(Excerpts from a dataset)
+===+

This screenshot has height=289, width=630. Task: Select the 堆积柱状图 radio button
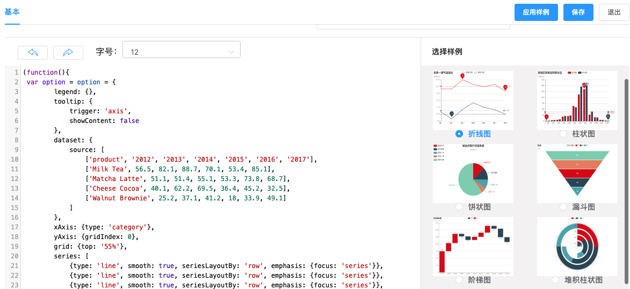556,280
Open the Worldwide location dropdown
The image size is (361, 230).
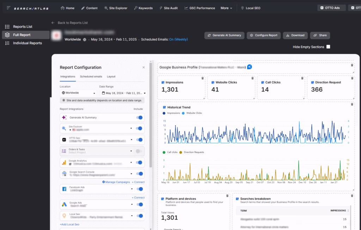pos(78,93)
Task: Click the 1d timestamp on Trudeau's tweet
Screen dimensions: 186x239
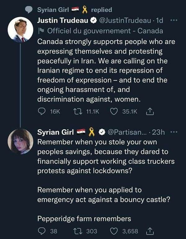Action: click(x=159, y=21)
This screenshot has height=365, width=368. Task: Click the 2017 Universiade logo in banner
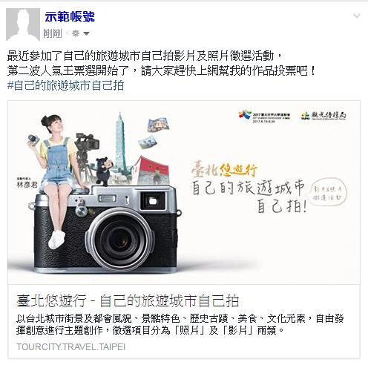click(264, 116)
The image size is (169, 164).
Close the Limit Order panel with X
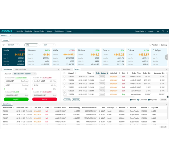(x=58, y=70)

+===+

Set the pictures aside and repeat only the lines from the one containing "The image size is (361, 230)." through the last line of the entries above, exactly as they stand.

The image size is (361, 230).
pos(78,93)
Task: Click the 1d timestamp on Trudeau's tweet
Screen dimensions: 186x239
Action: click(x=159, y=21)
This screenshot has height=365, width=368. Task: Click the 2017 Universiade logo in banner
click(264, 116)
The image size is (169, 164).
Close the Limit Order panel with X
(x=58, y=70)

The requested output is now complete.